It's indeed worrying to note the declining trend over four successive quarters in 2023 in the index latest Seafarers Happiness Index, published by The Mission to Seafarers.
The Q4 2023 survey results show a wide range of reasons for this worrying trend, but common causes for concern expressed by seafarers taking part in the survey include feeling overburdened, underappreciated and disconnected, as well as concerns over a lack of shore leave and an inability to contact family.
The growing security threats to the lives of seafarers are also reflected in the results of the Q4 survey. It is clear that the escalating risks to seafarer safety from piracy, terrorism and war risks are having an impact on crew welfare. It is also adding to the workload burden on seafarers, due to the ramping up of security duties in higher risk waters. The survey also highlighted the importance of warlike operations area payments. However, there is likely to be a lag between the responses and the official designation of these areas. As such, the Q1 2024 survey should reveal the true impact of these changes.
The purpose of the ISM Code is to provide an international standard for the safe management and operation of ships and for pollution prevention. Without doubt, seafarers are the first beneficiary of ISM Code and it's objectives;
- ensure safety at sea by preventing human injury or loss of life.
- prevent damage to and pollution of the marine environment
- prevent damage to ship equipment, ship, and the cargo.

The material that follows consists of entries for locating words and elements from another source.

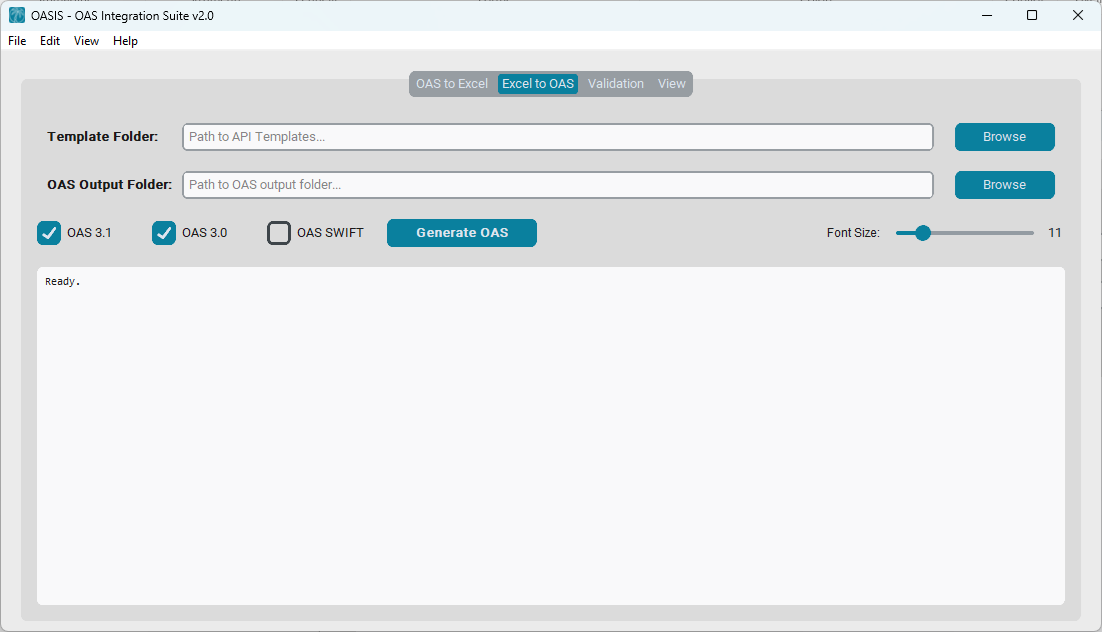Viewport: 1102px width, 632px height.
Task: Click the window minimize button
Action: [x=986, y=15]
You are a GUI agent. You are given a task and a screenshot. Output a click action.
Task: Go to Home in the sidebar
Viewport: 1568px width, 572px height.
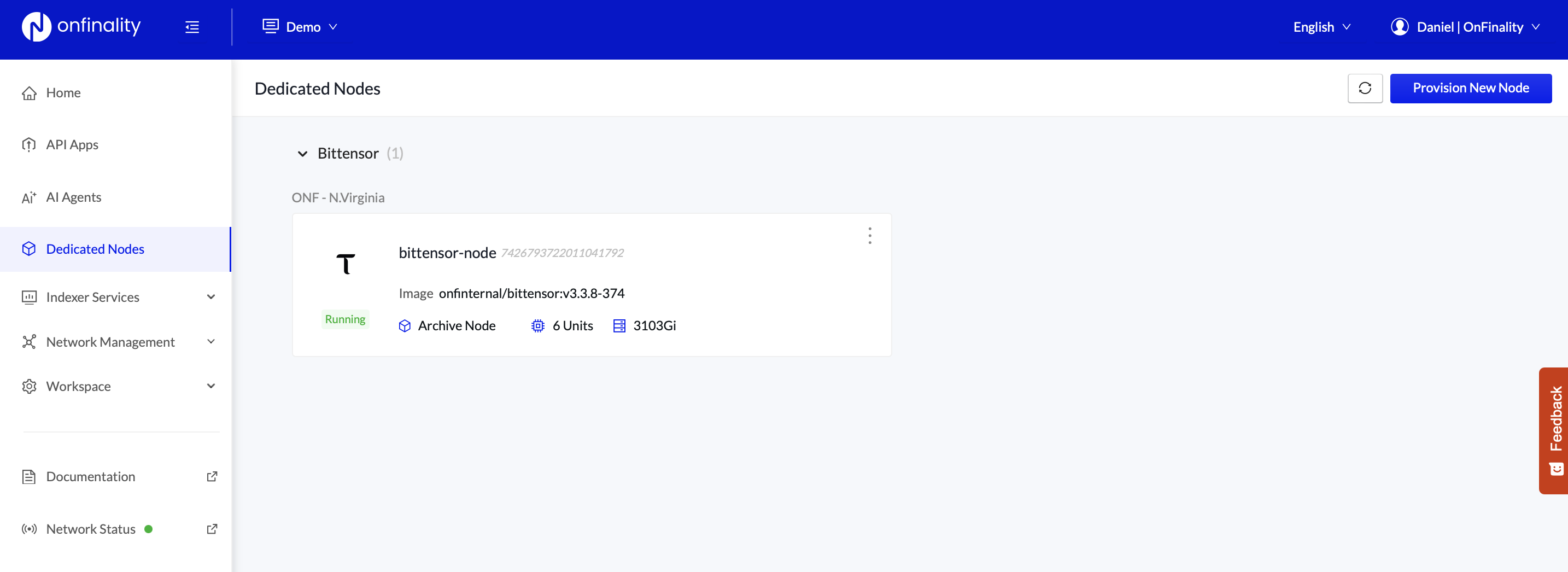coord(63,92)
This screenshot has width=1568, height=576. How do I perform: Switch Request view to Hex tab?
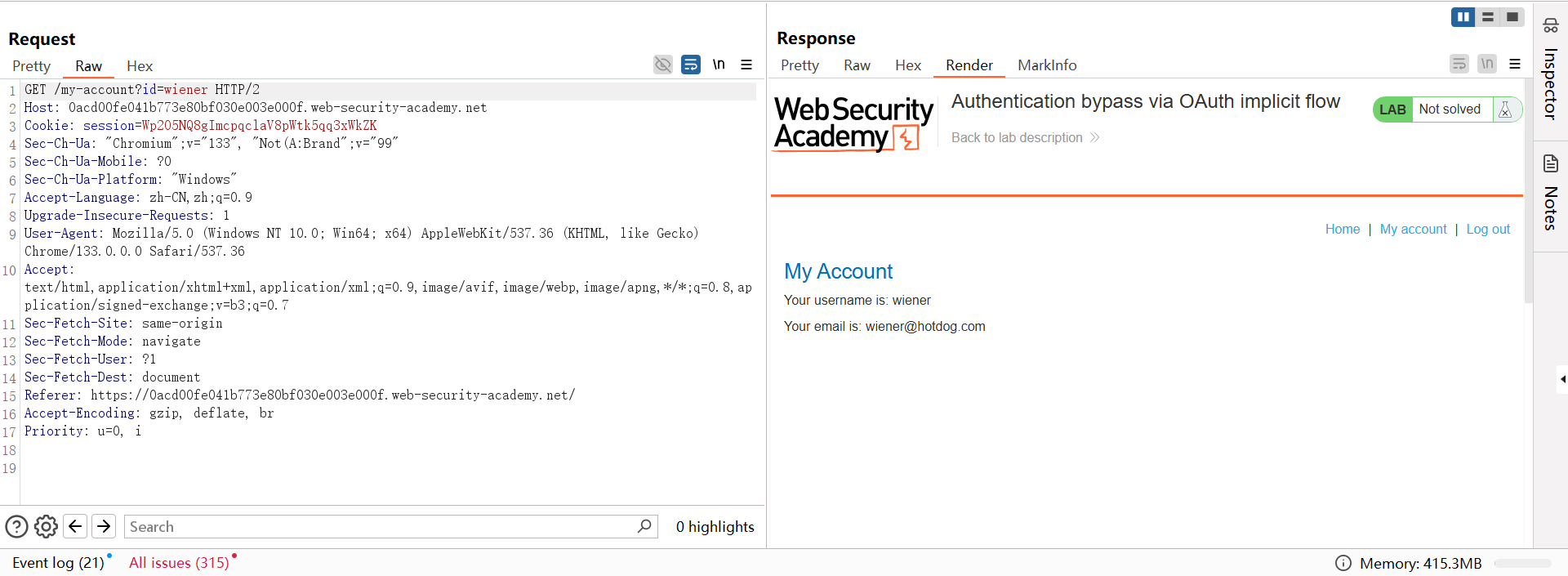[x=140, y=66]
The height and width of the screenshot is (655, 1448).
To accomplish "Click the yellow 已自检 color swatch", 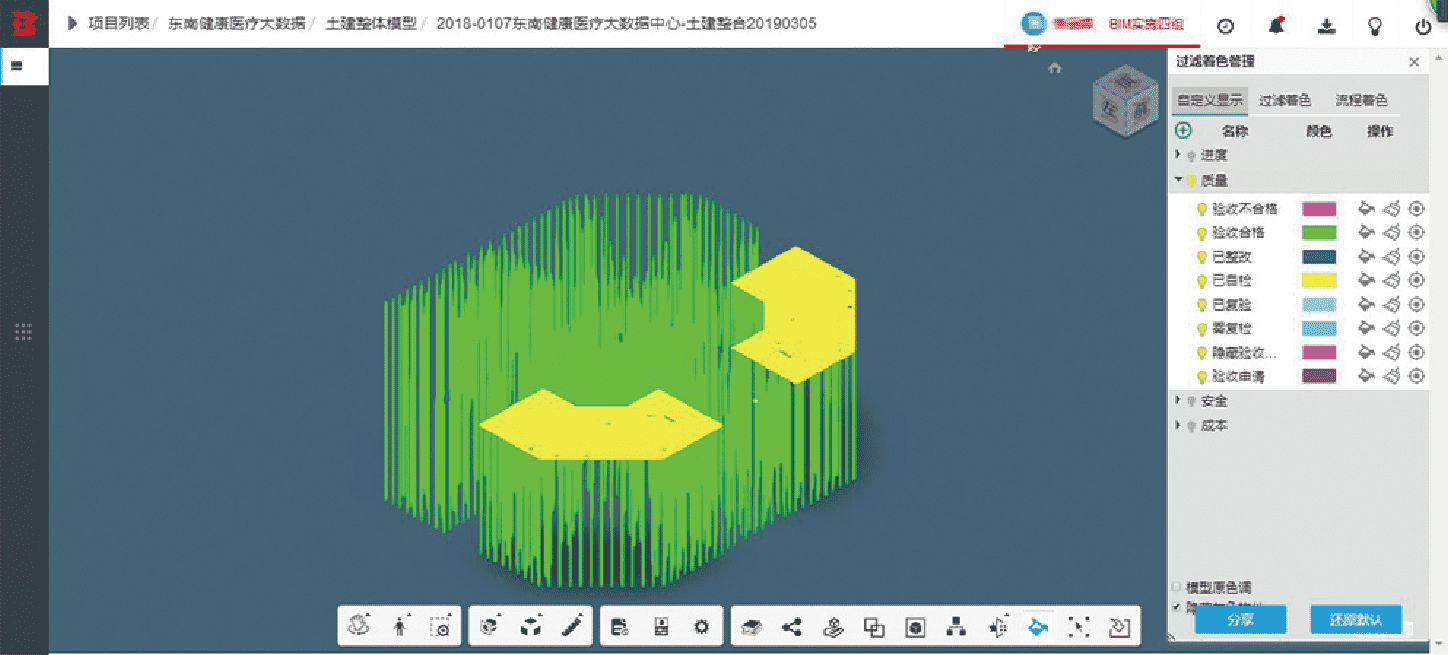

While the ISM Code has been implemented by the Companies with varying levels of understanding and interpretation in the industry, seafarers have been raising concerns with it's increased work load, ever since the ISM Code became mandatory from 1998.
Additional paperwork, checklists, mandatory internal and external audits for maintaining Safety Management Certificate, multiple port state control inspections and its never ending paper work, corrective actions and follow up have chnaged seafarers' lives on board.
Then came the 9-11 attack in 2001 and the mandatory implementation of ISPS Code from 2004 with a set of measures to enhance the security of ships and port facilities to deal with similar threats. While I wonder whether it has served the envisaged goals in making port facilities any secure, it has definitely overburdened the seafarers with its endless procedures, paper trail, audits to maintaintain certification and port state control regime who police its implementation on ships, but not of the ports. Seafarers are now faced with uncertainty of returning home with discovery of illegal drugs on board, planted by the hard core criminal gangs who use commercial ships and aircarfts for their drug trade. If ISPS Code was implemented in ports, seafarers could have focused on safe operation of ships and carriage of cargoes from/to the port, while the port authorities and the port state government focused on ensuring the port safe, for seafarers and ships to call and carry out the legitimate operations, without worrying about theft, stowaways, illegal drug trade etc.
9/11 attacks took away the charm of seafaring - the shore leave in ports and the Covid 19 took away the easy access to medical facilities in ports
Communication has transformed and progressed leaps and bounds from the last century. This has dramatically increased the burden of seafarers as all parties expect prompt and rapid responses from ships as they expect from their contacts on shore, forgetting that the primary responsibility of officers on board ships is to ensure safe operation of ships and not responding to endless questionnaires from shore without any respect for seafarers work load or rest hours. Easy to send an e mail to ships rather than looking through the databases on shore for the information. It was good for seafarers in the last century when there was only cables (through morse code) or expensive telexes/satellite calls at US$11 per minute. They are now overconnected for information from ships to shore, but disconnected from shore.
Would highly appreciate the valuable views from readers, thanks.